# Selected extract start

13 Nov 2018
The goal of this post is to dive deeper into the derivation of the backpropagation
algorithm. This entry can be seen as a sub-post of that main
post
discussing a Python implementation of an artificial neural network, and all
notations will be exactly the same. For conventions and definitions about
vector/matrix calculus, see that post.
The loss function is defined as the sum of individual contributions for each
data point $i$,
\[\mathcal{L}(\{ {\bf W}^l, {\bf b}^l \}_l) =
\frac1N \sum_{i=1}^N c(\{ {\bf W}^l, {\bf b}^l \}_l, {\bf x}_i, {\bf y}_i)\]
For examples of loss functions, have a look at that
post.
In this post, I’m going to focus only on how to calculate the derivatives
\(\frac{\partial c({\bf x}_i)}{\partial {\bf b}^l}\)
and
\(\frac{\partial c({\bf x}_i)}{\partial {\bf W}^l}\).
Derivatives with respect to ${\bf b}^l$
Applying the chain-rule, we get that
\[\frac{\partial c({\bf x}_i)}{\partial {\bf b}^l} =
\frac{\partial {\bf a}^L}{\partial {\bf b}^l} \cdotp
\frac{\partial c({\bf x}_i)}{\partial {\bf a}^L}\]
For the output layer, i.e., $l=L$, since ${\bf a}^L = {\bf W}^L \cdotp {\bf
a}^{L-1} + {\bf b}^L$, applying the chain-rule again
with $z^L_k$, we have
\[\frac{\partial {\bf a}^L}{\partial b^L_j} =
\sum_{k=1}^{n_L} \frac{\partial {\bf a}^L}{\partial z_k^L}
\frac{\partial z_k^L}{\partial b^L_j}\]
Let ${\bf e}_k = [\dots,0,1,0,\dots]^T$ be the vector filled with all zeros
but for one 1 at the $k^\text{th}$ entry. Then, we have
\[\frac{\partial {\bf a}^L}{\partial z_k^L} = f'(z_k^L) {\bf e}_k,
\quad \frac{\partial z_k^L}{\partial b^L_j} = \delta_{jk}\]
This means
\[\frac{\partial {\bf a}^L}{\partial b^L_j} = f'(z_j^L) {\bf e}_j\]
Following the convention defined
here, we’ll stack these vectors row by
row to get
\[\frac{\partial {\bf a}^L({\bf x}_i)}{\partial {\bf b}^L} =
\begin{bmatrix}
f'( z_1^L({\bf x}_i) ) & & 0 \\
& \ddots & \\
0 & & f'(z_{n_L}^L({\bf x}_i))

# Selected extract end
# Material start

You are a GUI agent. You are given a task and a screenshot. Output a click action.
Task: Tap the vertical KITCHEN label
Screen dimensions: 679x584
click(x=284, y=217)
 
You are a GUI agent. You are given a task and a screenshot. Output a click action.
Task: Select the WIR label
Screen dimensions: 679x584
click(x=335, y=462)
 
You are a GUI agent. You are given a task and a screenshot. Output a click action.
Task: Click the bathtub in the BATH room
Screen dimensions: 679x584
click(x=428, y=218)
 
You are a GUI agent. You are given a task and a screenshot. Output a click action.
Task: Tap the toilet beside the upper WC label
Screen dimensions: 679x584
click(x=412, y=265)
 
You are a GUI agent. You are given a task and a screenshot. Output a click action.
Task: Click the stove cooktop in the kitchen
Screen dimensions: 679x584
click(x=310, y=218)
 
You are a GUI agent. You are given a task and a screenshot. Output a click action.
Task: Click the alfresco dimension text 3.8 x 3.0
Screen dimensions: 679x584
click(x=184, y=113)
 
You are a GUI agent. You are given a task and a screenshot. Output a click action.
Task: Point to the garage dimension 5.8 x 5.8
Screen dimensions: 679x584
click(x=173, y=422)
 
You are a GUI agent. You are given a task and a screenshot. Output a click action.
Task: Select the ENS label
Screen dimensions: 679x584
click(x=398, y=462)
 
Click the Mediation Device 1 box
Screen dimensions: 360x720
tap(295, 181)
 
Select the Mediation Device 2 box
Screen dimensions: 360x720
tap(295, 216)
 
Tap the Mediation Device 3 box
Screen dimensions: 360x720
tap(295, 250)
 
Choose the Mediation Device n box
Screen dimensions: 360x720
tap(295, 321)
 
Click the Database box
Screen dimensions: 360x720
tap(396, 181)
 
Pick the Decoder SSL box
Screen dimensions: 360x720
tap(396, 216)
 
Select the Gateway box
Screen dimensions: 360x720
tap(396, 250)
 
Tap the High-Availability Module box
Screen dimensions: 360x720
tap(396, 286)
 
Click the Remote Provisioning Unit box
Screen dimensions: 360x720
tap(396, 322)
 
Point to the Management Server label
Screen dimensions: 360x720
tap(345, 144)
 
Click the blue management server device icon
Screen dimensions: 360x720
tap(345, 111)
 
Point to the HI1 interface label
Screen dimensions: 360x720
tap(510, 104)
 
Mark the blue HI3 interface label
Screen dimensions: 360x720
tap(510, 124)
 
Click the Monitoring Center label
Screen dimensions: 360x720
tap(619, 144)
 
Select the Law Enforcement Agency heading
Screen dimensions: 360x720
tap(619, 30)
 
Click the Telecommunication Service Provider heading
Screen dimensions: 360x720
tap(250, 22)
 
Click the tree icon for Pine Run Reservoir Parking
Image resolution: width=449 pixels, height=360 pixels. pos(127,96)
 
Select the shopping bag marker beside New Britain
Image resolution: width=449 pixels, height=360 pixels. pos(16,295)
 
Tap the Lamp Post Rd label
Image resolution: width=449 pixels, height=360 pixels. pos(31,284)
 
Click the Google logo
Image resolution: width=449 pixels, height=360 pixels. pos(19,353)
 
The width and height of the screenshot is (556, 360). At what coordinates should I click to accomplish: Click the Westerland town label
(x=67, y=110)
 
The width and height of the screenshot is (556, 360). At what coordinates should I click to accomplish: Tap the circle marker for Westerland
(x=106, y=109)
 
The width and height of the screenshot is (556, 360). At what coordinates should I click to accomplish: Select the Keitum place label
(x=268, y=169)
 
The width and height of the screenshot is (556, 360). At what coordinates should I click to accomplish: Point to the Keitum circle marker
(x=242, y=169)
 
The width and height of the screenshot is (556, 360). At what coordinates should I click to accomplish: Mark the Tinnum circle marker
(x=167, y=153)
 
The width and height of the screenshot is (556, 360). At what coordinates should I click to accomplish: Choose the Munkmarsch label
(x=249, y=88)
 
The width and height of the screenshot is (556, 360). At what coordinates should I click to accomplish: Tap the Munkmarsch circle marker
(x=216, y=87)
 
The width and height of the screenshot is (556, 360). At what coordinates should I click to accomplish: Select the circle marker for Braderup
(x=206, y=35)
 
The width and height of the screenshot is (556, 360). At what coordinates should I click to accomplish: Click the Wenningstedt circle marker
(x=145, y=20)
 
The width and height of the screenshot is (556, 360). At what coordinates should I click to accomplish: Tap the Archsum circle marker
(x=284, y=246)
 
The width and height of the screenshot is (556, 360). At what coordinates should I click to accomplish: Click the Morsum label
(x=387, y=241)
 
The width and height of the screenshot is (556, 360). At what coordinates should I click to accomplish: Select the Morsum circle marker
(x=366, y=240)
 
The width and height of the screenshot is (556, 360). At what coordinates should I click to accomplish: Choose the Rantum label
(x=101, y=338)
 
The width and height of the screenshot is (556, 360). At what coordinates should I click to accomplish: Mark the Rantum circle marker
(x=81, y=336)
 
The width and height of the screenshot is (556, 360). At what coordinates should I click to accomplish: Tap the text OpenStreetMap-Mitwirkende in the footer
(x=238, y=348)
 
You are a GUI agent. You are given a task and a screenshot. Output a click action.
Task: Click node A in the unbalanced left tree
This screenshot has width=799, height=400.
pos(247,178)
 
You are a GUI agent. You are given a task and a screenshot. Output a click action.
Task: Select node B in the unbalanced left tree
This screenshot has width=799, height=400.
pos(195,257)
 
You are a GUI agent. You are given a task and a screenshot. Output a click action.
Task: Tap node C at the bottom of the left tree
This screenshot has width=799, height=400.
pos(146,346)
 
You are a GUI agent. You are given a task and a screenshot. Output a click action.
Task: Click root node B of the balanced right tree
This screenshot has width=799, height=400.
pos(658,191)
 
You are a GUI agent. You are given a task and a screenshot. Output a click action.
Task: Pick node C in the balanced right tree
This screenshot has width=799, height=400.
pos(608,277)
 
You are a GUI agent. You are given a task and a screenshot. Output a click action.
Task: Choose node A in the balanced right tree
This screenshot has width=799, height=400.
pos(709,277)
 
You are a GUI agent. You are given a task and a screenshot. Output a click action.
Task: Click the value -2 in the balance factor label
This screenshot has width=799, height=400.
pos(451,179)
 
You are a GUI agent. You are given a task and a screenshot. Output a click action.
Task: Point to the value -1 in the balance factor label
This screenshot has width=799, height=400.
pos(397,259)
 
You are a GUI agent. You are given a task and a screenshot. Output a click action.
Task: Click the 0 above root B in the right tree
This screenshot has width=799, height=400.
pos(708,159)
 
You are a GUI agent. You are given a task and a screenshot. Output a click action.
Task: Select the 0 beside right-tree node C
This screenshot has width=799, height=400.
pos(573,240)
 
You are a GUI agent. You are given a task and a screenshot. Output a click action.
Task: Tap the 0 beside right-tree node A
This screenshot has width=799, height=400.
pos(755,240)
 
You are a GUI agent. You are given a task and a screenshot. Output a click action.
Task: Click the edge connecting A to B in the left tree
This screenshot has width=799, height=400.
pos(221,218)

# Material end

**Tasks to perform:**
a) Write out the part of the backpropagation post between "13 Nov 2018" and "see that post.", inclusive.
b) In the backpropagation post, how is the loss function defined?

**Solutions to the tasks:**
a)
13 Nov 2018
The goal of this post is to dive deeper into the derivation of the backpropagation
algorithm. This entry can be seen as a sub-post of that main
post
discussing a Python implementation of an artificial neural network, and all
notations will be exactly the same. For conventions and definitions about
vector/matrix calculus, see that post.

b) It is defined as the sum of individual contributions for each data point i.